As I drove up to the parking attendant booth at a strip mall, my stress levels shot up in anticipation of the struggle to find a parking spot. But voila, I spotted one. Alas, it seemed only to be for delivery vans.
I immediately appealed to the parking attendant, “Can I please park there?” pointing to the seemingly unattainable parking spot that caught my eye. “I won’t be long,” I continued to plead my case.
Without saying a word, the parking attendant got on the radio and yelled, “Senior wants to park in delivery area!”
I felt the knife slice through my heart.
I could not believe my ears. Senior? How could she presume that I was a senior citizen? Was it my sullen expression? Was it my face au naturel? Or both? Oh well, I’d been busy. And I was having a bad day. I wasn’t at my best.

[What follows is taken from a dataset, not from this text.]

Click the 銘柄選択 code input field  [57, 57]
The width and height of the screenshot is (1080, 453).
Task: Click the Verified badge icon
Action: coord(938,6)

But why was I making excuses for looking like a senior citizen? I was one.
And what was I complaining about? I got to park in the delivery area because I was immediately lumped (or should I say dumped?) into the category of senior citizens and I didn’t even have to show proof for it.
By virtue of how I looked and acted, I was immediately marked, “certified senior.”
It must have been my pleas to bend the rules that gave me away. But I really had no cause for complaint. At least, unlike other people who had been mistaken for senior citizens long before they turned 60, I had actually turned 60, two weeks before.
Perhaps I was still reeling from the high of having been told I didn’t look like a senior citizen when I visited the offices of the Commission on Elections as well as the Office of Senior Citizen Affairs to process my Senior Citizen ID.
Don’t get too excited on my behalf. I was wearing a mask then. Obviously, without my convenient age-altering camouflage, my real age was unmasked.
Some two weeks ago, I arrived in the United States. After a good night’s sleep at my sister’s house, I decided to walk to my brother’s house the following morning. It was less than a two-minute walk away.
To my horror, however, I could not find my way to my brother’s house. Somehow, an entire row of house numbers had mysteriously disappeared.
“What is happening?” I asked myself. “Was I having a stroke?”
I walked back to my sister’s house then walked out again. I still couldn’t find my brother’s house. I started to panic. I decided to return to my sister’s house while I could still find my way there.
I then frantically messaged my brother, “Come and get me. I can’t find my way there. And I don’t know why.”
As it turns out, I made the simple mistake of turning left (which was my running route) instead of turning right. I’m not sure if it was the heatwave in the northeast that baked my brain or just plain old age that did it.
So, the good news is that it wasn’t a stroke—just a senior moment. The bad news is—many more of these moments are certain to come.